Wednesday will be our next inpatient visit for the three big chemo medications.  Maybe that's why I wanted to play so much this weekend!  She feels pretty crummy the weekend following the 3 chemo's and the weekend after that her immunity drops so this weekend was a perfect time to get out and enjoy.

Bridgy, the birthday girl...loving the bunnies!
Minnie Mouse Cupcake Tower!
My G with her beautiful face painting!


Creating a little pool on the beach.
Bridgy with cousins Caiden, Iskandria and the Hardy's little girl!

Loving the beach! 
I love this picture.  It sums up the day!




Sunday, May 6, 2012

Bridgey B

That's what we usually call Gabriella's little sister Bridget who will turn two years old on Tuesday.  I have spent so much time and energy concentrating on G and her cancer that I worry that Bridget is not getting all that a beautiful and wonderful 2 year old deserves.  This weekend Kris put together a little birthday party for her.  It was such a great party and I really think it meant the world to Bridget.  We had a lady come with a little petting zoo and a few friends came over to help Bridgey to celebrate.




Bridget and Gabriella have been very close since Bridgey was born but we have seen some pretty amazing sympathy from Bridget for her sister that shows us their bond is deeper than we imagined.  When Gabriella was lying on a little bench in our front yard feeling kind of ill, Bridget walked up and put her head on her chest and just held her for a while.  We really have no idea how much the girls truly understand about what is going on.  I hope that we can continue to be positive and help our girls through this so when it is all over we can return to a normal life.

Tuesday, May 1, 2012

A Good Day

We are so pleased that Gabriella is having more good days than bad.  It's so amazing to see her bounce back from these treatments every week.  We are starting to see more of a pattern of how she's feeling, the toughest days being Thursdays after her chemo treatment on Wednesday.  Wednesday is always a packed day and Friday is off and on.

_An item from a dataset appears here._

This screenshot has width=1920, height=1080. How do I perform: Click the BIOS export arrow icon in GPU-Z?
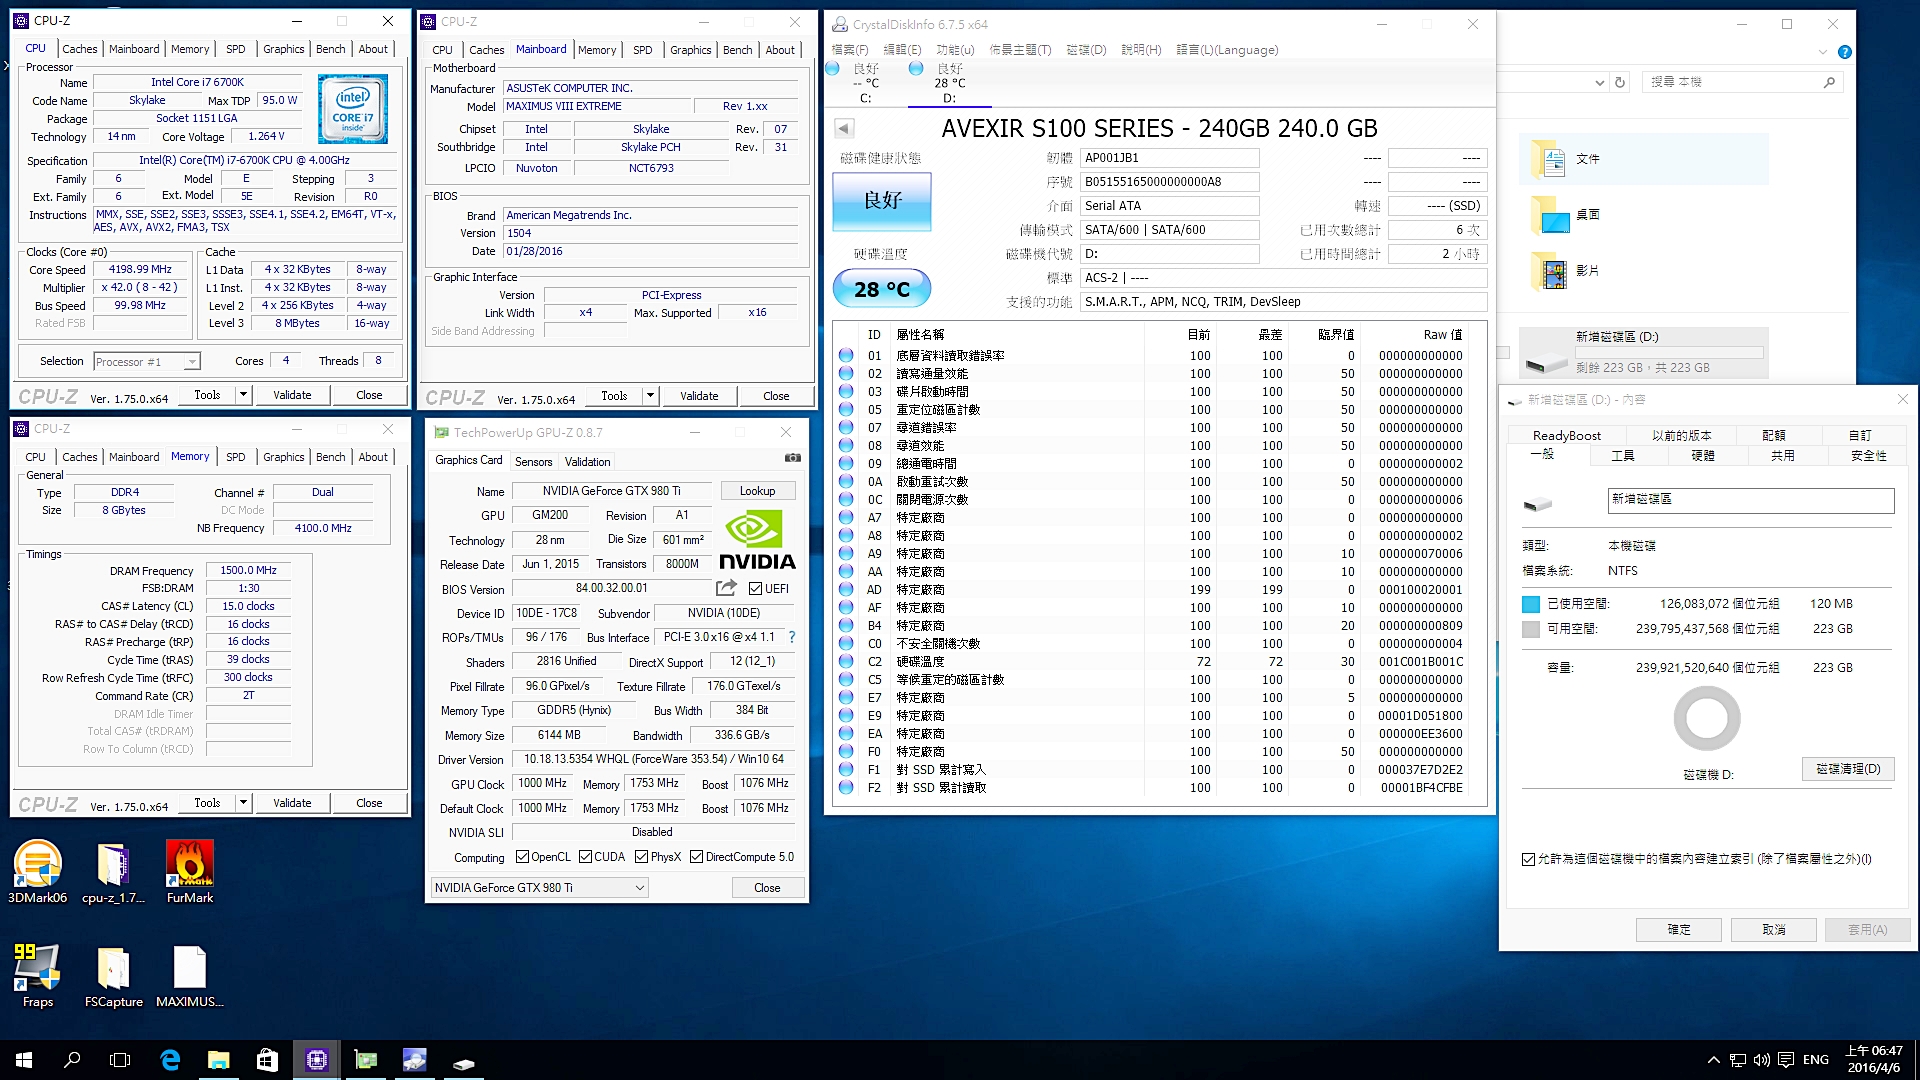724,588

Today Gabriella visited school again.  She was so excited to see her friends, check out the gifts (thanks Stacey for the bear), but also surprised me by picking out one of her Barbies to give to her friend Shelby.  She continues to amaze me every day by her kindness and strength.

  

Bridget ended up staying with G at school and both girls played with their friend Lily.  Bridgy just feels so comfortable and confident having her big sister there to protect her.  It's adorable to see!  
Yes, this is the same dress she wore for the recent photos...thanks Michelle for letting us borrow it.  She loves it!   


After running back and forth from school to whatever errands I could fit in, we finally made it back home.  Auntie Jen and cousin Ella brought an adorable hat and some great chemo books then Nana and Papa came over for dinner.  

Gabriella was so excited when a box from Jelly Belly came but I made her wait until Bridget woke up from her nap to open it.  It was a wonderful package from the Berkeley Firefighters with purple pillows for both girls, jelly beans and a jelly bean dispenser.  I can see we will be eating a lot of jelly beans in the near future!  Thanks guys!  They loved the package.  











Another visit to Lucile Packard tomorrow for G's chemo.  Hopefully we won't be too long so we can come home and relax.  Actually, it's a busy week with Bridget's birthday coming up but I'm excited to celebrate B turning 2!